• Written task
Copy the records word for word, from their first line through the line containing "click(x=879, y=14)", with both ends included. Leave the pictures out of your copy.

• Provided entries

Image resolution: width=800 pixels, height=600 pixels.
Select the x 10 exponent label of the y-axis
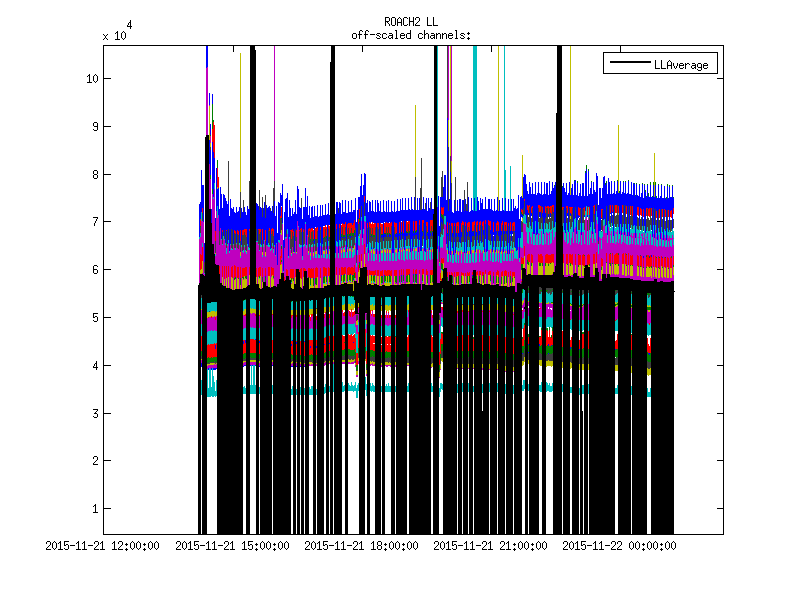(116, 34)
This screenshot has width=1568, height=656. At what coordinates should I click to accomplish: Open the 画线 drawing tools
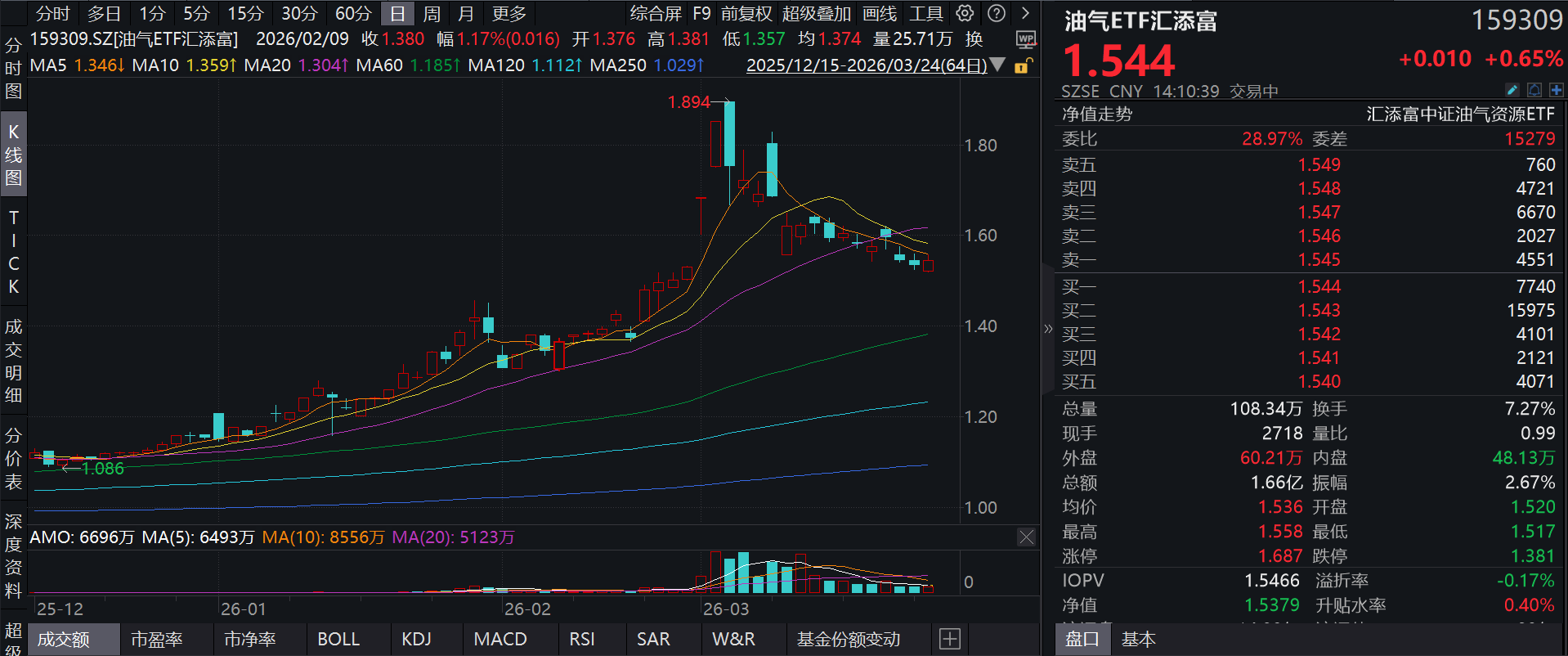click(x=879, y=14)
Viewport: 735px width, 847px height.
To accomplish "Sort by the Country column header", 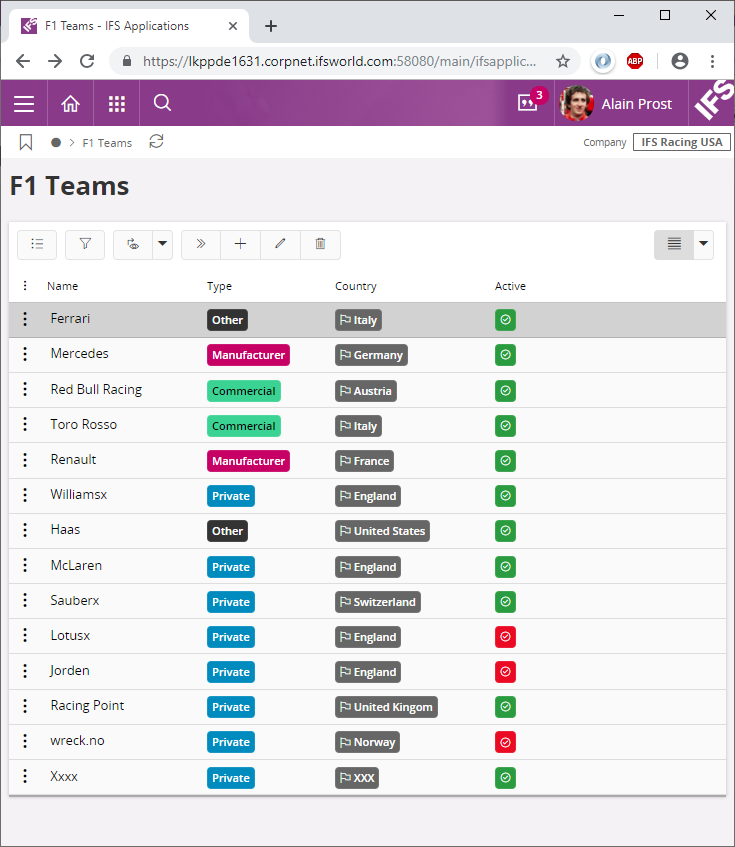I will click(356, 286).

• Result for this exercise
Image resolution: width=800 pixels, height=600 pixels.
Select the x 10 exponent label of the y-axis
(116, 34)
This screenshot has width=1568, height=656. At what coordinates should I click to accomplish: Open the 画线 drawing tools
click(x=879, y=14)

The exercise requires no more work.